Researchers from the University of Geneva (UNIGE) and the Ludwig Institute for Cancer Research have identified a specific subpopulation of tumor-associated neutrophils (TANs), characterized by high expression of the chemokine CCL3, that actively promotes tumor growth and survival across various cancer types. The findings were published in the journal Cancer Cell.
The study outlines the genetic program and molecular mechanisms by which these CCL3hi neutrophils contribute to cancer progression, suggesting they could serve as a prognostic biomarker and a target for cancer therapies.
Discovery and Mechanism
Neutrophils, typically known as first-line immune responders, are also present in the tumor microenvironment (TME), where their role can either promote or inhibit cancer progression. A team led by Mikaël Pittet, a full professor at UNIGE and a member of Ludwig Lausanne, discovered that tumors induce a specific genetic program in neutrophils. This program leads to the continuous maturation of these cells into a terminal 'aged' state, characterized by elevated CCL3 expression (CCL3hi).
These senescent, CCL3hi neutrophils preferentially occupy oxygen-deprived regions within the TME. In these hypoxic conditions, they activate specific genetic subroutines to adapt and subsequently promote tumor cell growth and survival. The research further detailed that CCL3 produced by TANs interacts with a receptor called CCR1 on the neutrophils' surface. This interaction transmits signals that drive TANs toward the terminally aged state, bolster their survival in hypoxic microenvironments, and activate pro-tumor gene expression programs. Experiments in mice demonstrated that without CCL3 in neutrophils, or without CCR1 on their surface, the neutrophils lost their tumor-supporting capabilities while maintaining normal physiological functions.

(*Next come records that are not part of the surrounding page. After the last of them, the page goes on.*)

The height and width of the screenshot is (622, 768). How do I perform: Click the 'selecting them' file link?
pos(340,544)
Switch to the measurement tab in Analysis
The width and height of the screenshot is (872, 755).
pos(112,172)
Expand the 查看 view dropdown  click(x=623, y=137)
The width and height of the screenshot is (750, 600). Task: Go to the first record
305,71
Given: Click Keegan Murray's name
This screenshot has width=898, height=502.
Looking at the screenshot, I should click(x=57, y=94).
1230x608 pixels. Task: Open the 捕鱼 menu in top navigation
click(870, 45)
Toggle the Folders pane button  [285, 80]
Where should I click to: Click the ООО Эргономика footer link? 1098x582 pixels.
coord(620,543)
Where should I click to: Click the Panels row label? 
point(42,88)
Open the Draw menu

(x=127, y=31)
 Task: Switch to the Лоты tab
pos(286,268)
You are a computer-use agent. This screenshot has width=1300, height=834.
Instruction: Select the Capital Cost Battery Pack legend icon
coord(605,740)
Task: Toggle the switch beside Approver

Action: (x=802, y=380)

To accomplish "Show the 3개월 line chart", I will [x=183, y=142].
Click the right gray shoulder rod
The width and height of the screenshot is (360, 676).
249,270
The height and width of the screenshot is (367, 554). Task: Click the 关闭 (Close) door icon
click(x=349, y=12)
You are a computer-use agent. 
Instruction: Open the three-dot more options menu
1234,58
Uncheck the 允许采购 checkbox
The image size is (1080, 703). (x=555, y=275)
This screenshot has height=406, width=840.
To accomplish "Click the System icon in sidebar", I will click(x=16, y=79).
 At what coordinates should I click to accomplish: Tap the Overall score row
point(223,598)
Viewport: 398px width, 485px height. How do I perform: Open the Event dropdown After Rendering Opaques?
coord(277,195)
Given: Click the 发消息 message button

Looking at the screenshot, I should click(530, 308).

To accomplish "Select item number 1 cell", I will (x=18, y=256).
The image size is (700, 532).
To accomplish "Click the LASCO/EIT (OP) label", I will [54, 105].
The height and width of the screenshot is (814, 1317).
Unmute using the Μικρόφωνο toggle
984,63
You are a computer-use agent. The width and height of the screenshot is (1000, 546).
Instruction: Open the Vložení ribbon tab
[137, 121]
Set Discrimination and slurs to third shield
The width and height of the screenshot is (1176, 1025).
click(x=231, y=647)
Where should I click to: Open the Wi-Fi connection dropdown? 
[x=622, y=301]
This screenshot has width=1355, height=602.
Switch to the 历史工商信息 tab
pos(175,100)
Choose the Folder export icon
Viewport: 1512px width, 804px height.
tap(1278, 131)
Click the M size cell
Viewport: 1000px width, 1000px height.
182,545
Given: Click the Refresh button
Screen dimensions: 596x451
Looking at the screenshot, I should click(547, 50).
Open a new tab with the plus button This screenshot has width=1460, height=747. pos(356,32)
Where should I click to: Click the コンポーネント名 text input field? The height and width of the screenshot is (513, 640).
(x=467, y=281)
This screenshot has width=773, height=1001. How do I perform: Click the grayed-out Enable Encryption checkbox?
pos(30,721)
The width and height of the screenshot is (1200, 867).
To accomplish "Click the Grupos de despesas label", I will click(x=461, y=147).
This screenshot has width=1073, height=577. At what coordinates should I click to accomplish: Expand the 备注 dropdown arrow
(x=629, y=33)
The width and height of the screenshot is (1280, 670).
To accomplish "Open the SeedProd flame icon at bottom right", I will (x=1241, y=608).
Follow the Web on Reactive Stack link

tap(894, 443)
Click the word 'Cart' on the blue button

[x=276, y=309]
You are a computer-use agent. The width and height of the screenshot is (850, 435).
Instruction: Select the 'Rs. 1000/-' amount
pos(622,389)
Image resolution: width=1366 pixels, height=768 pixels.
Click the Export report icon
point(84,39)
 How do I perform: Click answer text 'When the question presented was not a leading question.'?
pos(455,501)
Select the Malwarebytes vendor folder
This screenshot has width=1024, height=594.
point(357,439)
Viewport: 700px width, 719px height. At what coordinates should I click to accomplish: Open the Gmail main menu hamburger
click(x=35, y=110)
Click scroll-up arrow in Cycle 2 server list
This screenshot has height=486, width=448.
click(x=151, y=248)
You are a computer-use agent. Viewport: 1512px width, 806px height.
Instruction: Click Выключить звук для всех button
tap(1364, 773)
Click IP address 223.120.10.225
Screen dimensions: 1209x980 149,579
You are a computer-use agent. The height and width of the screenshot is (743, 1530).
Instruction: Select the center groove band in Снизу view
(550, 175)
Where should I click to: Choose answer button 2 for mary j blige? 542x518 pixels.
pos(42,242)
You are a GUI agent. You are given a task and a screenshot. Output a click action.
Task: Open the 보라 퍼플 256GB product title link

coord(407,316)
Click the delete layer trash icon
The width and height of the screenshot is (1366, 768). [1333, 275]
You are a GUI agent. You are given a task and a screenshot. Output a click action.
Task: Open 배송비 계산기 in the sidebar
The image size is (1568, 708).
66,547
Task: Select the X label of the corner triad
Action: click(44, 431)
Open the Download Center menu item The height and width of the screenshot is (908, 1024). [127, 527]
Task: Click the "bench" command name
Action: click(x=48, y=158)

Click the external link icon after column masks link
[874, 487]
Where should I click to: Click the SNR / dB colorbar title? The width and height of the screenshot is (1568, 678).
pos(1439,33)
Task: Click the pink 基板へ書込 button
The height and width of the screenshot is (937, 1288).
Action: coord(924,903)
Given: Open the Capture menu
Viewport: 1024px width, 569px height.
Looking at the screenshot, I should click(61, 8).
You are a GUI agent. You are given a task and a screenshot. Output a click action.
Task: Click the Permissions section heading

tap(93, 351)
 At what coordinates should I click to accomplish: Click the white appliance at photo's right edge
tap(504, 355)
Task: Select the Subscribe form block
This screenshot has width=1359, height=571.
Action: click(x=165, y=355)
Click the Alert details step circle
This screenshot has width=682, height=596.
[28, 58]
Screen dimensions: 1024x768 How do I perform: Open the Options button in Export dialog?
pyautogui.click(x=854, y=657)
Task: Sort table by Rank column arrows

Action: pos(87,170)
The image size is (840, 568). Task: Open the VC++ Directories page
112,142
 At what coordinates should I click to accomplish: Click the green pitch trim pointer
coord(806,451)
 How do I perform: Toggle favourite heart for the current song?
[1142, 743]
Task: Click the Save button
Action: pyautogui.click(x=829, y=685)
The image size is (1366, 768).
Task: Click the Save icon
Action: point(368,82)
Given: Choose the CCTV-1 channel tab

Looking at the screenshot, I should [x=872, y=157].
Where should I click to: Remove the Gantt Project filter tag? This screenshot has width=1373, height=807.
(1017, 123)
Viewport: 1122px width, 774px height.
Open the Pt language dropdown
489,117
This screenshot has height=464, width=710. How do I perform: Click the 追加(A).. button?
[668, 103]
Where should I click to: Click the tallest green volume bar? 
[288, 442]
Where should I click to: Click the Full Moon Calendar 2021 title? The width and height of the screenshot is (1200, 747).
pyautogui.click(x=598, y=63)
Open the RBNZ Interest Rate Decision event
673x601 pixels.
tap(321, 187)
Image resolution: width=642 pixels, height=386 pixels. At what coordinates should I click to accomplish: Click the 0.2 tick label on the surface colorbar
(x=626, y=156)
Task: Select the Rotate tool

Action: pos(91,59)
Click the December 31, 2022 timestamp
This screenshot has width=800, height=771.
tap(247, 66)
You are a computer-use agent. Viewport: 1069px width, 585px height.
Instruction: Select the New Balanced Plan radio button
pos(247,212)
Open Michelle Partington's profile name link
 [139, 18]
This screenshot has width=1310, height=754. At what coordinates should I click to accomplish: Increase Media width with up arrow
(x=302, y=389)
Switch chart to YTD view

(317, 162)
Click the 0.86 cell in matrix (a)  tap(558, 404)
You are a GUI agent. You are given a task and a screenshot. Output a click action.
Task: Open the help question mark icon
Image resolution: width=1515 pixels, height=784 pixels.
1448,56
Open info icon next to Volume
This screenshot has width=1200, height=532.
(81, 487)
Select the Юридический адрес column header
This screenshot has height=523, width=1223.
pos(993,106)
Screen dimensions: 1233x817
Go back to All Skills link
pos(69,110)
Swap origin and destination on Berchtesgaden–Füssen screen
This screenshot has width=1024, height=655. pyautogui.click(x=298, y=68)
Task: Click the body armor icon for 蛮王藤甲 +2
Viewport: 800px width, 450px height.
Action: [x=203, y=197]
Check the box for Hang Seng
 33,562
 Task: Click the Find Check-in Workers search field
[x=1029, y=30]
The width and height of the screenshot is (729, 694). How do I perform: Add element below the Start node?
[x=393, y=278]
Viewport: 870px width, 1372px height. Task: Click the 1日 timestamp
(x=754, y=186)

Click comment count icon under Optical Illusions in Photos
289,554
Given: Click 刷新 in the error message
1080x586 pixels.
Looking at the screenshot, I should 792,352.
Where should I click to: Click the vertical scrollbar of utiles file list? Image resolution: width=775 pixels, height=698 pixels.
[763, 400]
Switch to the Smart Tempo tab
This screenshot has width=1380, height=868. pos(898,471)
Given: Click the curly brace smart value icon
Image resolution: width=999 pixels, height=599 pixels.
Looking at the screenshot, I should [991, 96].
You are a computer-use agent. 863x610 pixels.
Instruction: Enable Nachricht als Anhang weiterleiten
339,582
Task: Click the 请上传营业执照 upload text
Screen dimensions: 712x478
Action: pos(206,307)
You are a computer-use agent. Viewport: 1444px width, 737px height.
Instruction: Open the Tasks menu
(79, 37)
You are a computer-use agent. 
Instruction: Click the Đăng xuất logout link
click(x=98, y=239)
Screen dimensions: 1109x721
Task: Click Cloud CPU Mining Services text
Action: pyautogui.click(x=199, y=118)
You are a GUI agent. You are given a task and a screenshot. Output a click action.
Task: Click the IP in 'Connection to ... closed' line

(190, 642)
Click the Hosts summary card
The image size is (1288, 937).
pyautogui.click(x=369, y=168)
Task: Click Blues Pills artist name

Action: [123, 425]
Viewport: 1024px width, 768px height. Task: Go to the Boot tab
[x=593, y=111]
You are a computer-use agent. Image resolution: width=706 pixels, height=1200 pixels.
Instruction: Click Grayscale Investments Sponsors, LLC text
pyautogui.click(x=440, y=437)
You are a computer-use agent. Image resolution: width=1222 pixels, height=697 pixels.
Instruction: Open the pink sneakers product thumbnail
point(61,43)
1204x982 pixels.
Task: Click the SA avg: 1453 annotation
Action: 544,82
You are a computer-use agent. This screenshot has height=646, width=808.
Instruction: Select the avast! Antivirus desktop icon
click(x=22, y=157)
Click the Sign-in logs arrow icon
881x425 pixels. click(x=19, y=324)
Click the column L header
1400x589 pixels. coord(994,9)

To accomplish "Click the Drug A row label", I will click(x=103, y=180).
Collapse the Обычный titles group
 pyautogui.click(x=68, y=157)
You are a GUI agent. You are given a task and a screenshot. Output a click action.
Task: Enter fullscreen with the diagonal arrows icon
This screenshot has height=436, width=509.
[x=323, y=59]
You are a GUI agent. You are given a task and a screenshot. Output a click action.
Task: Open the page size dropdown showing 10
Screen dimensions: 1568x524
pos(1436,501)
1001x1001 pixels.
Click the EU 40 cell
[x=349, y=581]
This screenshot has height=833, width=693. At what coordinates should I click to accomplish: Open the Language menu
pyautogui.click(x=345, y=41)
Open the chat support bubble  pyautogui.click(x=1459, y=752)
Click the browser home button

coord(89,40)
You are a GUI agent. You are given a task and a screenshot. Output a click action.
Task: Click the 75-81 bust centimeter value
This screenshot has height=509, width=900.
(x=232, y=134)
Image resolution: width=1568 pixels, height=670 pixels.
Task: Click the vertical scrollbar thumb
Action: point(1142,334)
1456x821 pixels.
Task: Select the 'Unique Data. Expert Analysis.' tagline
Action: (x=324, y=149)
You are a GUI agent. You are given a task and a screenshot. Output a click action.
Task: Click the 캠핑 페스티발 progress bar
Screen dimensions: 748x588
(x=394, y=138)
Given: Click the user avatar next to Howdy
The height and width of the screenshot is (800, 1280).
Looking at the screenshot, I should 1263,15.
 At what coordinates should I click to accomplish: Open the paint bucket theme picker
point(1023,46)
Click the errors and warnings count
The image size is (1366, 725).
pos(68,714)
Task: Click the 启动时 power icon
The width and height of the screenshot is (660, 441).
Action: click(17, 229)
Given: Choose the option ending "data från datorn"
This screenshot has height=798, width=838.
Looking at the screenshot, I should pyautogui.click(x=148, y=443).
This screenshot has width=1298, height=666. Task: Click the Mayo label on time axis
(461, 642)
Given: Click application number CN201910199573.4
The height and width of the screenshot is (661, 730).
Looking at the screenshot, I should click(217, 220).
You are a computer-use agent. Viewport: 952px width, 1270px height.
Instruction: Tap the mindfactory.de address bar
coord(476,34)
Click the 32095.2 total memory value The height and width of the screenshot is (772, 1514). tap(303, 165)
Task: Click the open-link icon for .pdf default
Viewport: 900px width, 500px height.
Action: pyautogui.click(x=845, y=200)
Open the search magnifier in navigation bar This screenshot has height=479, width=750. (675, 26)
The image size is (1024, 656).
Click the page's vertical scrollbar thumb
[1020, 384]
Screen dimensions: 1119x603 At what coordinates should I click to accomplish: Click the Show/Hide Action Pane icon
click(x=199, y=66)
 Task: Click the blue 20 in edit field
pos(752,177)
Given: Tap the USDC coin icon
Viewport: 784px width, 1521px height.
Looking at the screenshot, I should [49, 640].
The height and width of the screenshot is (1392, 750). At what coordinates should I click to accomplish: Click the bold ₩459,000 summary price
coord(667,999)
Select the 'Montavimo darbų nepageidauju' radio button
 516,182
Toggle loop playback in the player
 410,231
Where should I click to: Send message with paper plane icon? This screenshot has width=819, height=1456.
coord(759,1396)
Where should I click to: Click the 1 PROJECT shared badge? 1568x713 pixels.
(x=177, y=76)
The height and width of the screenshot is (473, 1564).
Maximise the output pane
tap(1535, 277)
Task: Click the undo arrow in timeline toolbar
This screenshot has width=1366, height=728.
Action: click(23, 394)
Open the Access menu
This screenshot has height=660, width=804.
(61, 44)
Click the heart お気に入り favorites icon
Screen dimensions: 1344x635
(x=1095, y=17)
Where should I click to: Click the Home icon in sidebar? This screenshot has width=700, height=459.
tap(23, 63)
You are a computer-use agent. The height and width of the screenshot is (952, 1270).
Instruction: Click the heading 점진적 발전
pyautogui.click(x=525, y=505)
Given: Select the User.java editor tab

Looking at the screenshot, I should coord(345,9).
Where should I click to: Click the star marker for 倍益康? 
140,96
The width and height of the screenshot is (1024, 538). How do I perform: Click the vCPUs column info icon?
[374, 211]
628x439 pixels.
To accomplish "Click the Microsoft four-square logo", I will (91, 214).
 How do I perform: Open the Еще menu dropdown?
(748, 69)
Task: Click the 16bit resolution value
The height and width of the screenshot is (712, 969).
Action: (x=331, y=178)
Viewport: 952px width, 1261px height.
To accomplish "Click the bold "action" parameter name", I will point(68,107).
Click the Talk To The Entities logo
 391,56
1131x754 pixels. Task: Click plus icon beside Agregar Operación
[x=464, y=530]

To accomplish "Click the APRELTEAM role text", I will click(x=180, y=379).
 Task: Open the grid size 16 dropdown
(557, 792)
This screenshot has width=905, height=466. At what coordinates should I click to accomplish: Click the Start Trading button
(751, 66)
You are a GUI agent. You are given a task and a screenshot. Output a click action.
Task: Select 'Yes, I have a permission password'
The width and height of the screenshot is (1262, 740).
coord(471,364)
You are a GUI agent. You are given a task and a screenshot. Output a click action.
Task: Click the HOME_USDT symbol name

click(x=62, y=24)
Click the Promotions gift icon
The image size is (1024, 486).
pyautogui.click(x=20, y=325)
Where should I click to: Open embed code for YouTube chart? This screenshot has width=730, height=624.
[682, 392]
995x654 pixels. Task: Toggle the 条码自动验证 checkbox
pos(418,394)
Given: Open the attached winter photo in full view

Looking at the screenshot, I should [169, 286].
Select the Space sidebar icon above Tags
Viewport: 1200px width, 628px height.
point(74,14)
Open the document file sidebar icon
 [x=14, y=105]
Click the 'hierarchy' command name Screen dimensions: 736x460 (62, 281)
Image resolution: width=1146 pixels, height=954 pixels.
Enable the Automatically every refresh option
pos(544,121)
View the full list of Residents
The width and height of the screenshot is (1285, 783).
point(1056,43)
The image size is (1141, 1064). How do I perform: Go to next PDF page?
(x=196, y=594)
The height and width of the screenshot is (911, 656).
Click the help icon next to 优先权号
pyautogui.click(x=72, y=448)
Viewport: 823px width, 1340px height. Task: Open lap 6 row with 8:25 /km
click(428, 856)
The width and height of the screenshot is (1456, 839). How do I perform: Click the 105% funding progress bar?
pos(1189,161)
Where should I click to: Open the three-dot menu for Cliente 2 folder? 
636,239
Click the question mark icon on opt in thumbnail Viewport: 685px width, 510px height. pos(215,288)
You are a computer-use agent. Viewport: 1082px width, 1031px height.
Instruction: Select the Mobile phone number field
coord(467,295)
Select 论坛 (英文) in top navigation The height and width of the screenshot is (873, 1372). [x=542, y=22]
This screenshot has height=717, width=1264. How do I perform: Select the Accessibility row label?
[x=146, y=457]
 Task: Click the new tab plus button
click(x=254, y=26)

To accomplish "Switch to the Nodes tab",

Overcoming Research Challenges
Studying neutrophils presents technical and bioinformatics challenges due to their extremely low levels of RNA transcripts, which makes conventional single-cell RNA sequencing (scRNAseq) insufficient for parsing their cellular states. To address this, Pittet's team developed a computational probability classifier. This novel method allowed them to sort neutrophils into distinct functional states based on raw sequencing data. The method was applied to over 190 human and murine tumors, including retrospective analyses of existing datasets, consistently revealing the terminal CCL3hi state across the diverse tumor types examined. Evangelia Bolli and Pratyaksha Wirapati were identified as co-lead and co-first authors, respectively, for their contributions to the research methodologies.
Implications for Cancer Prognosis and Treatment
The conserved pro-tumor state of these CCL3hi TANs suggests their potential as a biomarker for predicting patient prognoses across multiple cancer types. The identification of CCL3 as a key molecule in this process provides a new variable for understanding tumor progression.
Furthermore, the study suggests that the genetic and biochemical circuits ensuring the survival and pro-tumor activity of CCL3hi TANs, particularly the CCL3-CCR1 signaling axis, could be targeted for cancer treatment.
This discovery complements previous research by Pittet's team in 2023, published in Science, which identified that the ratio of two genes (CXCL9 and SPP1) expressed by macrophages could predict cancer patient outcomes. The current study positions CCL3hi TANs as a second significant variable with similar prognostic implications across different tumor types and species.
Research Support
The study received support from various organizations, including the Ludwig Institute for Cancer Research, the Swiss National Science Foundation, and the U.S. National Institutes of Health.